Tecnologia e linguagem visual auxiliam o mundo corporativo

Explorar o campo visual permite maior interatividade, assimilaridade e resolutividade dos colaboradores (Foto: Divulgação)

A tecnologia atingiu todas as esferas da vida humana, e não é diferente na produção fabril. Mesmo diante desse cenário, a figura dos colaboradores de uma empresa ainda é muito importante, sendo parte essencial para o sucesso.

De acordo com Renato Gangoni, CEO da Visual Insight, esse é um momento de conversão humano e máquina. “Este cenário remete ao surgimento do mais novo período vivido pela sociedade, no qual o impulsionamento da automação das fábricas padroniza os processos de produção a fim de otimizar a jornada de trabalho dos funcionários, sem pecar na qualidade dos serviços.

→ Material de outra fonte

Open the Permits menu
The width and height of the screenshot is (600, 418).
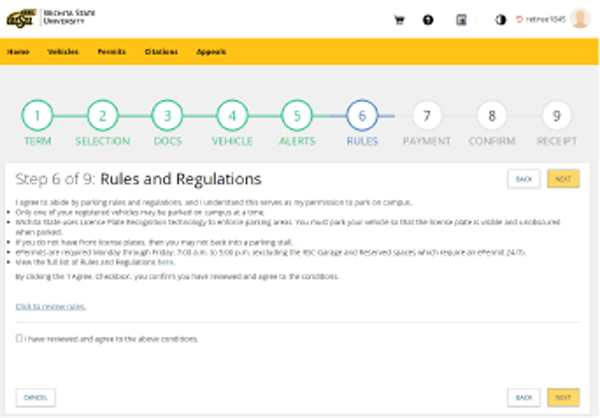[111, 51]
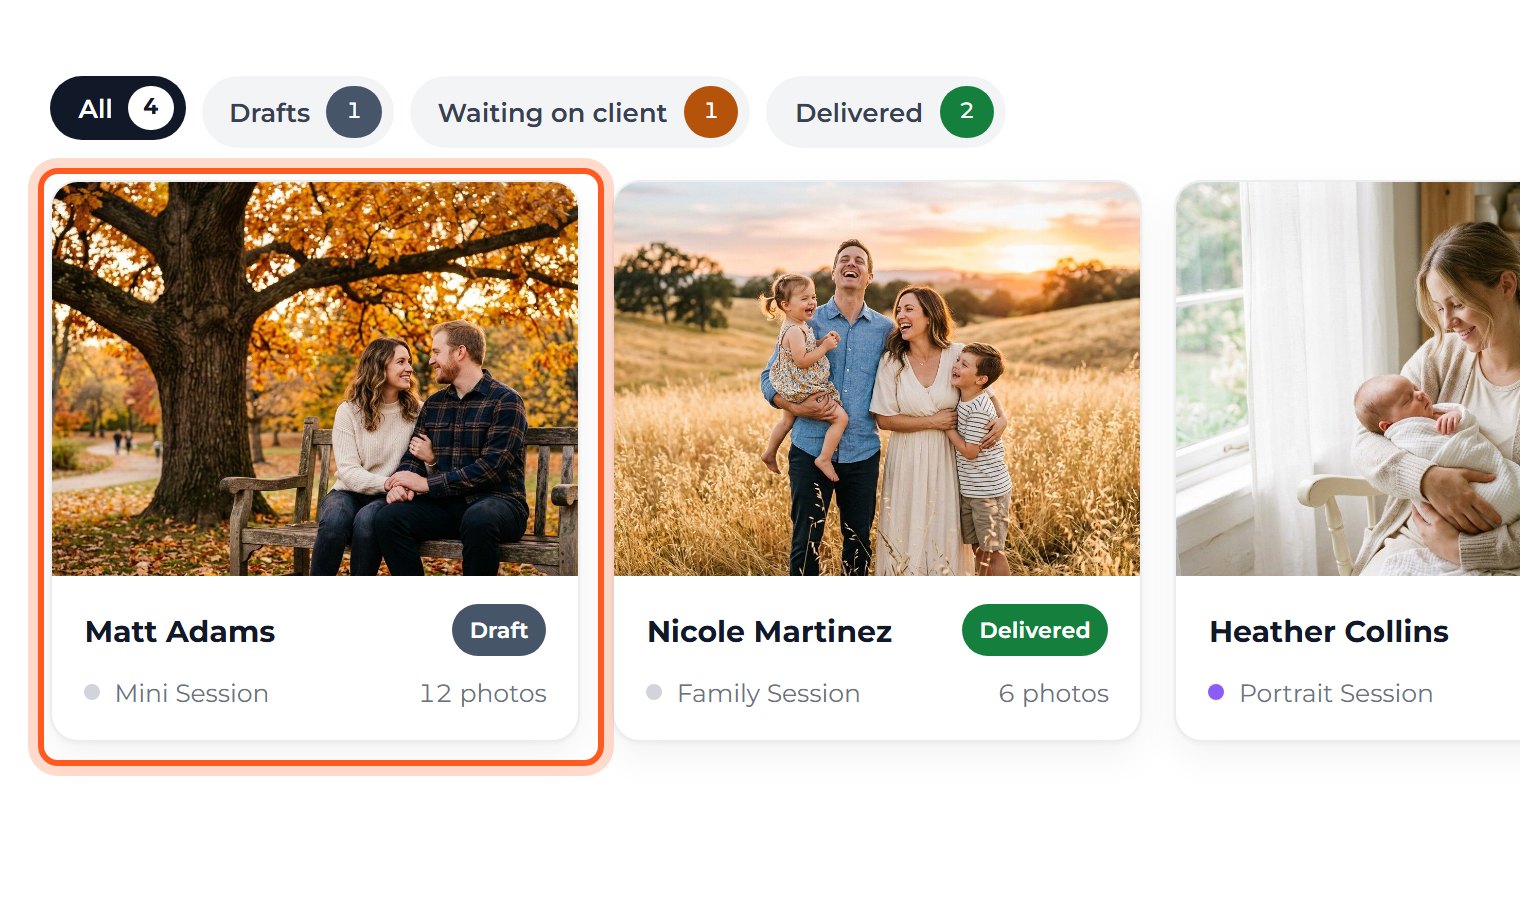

Na prática, a iniciativa trata-se da convergência de tecnologias dentro de uma conexão dos mundos digital e humano, em vez do emprego isolado destes recursos”, declara.

Ideias inovadoras, que partem do corpo humano da organização, podem mudar todo um cenário, e a construção de aprendizagem pode tornar essa ocorrência muito mais frequente, com capacidade para enfrentar o meio com produção em grande escala, tempo escasso, ausência de especificidade dos objetivos instrucionais e projetos com objetivos que nem sempre estão completos.

Para ajudar nesse processo de aprendizagem, os especialistas, como Gangoni, apostam na linguagem visual. “Apesar de o ser humano adquirir conhecimento por meio da integração dos cinco sentidos, a visão destaca-se em termos de assimilação de informações, pois capta a essência do conteúdo ao exigir menos esforço físico e químico do cérebro, o que reduz o tempo de aprendizagem. Além de otimizar a absorção de dados com o uso do lúdico, a prática formatada na matriz de mídia também simplifica o compartilhamento de ideias com a equipe de treinamento, já que as imagens são de compreensão universal”, pontua o CEO.

A solução pensada pela Visual Insight – sistema no qual é possível criar dashboards interativos com os quais os usuários podem explorar dados empresariais – foi dividir os impactos na construção de projetos em quatro categorias que a influenciam diretamente: volume de informação, complexidade da informação, capilaridade da informação e prazo de desenvolvimento.

A partir disso, se classifica o nível de complexidade em que essas informações se encaixam (baixo, médio, alto e muito alto). “Então, supondo que eu desejo transmitir um dado com baixo nível de complexidade, consigo enxergar que a alternativa ideal é o quiz, porque resulta em um canal de aprendizagem ágil e atrativo, o que simplifica a resolução da demanda. Ou seja, a ferramenta é uma espécie de guia em tomadas de decisões estratégicas para as iniciativas de treinamento”, afirma.

Com tudo aos olhos do colaborador, de forma bem explanada, é muito mais provável que ele consiga enxergar as falhas ou possibilidades escondidas no projeto. A visão é quem o direcionará para a melhor direção.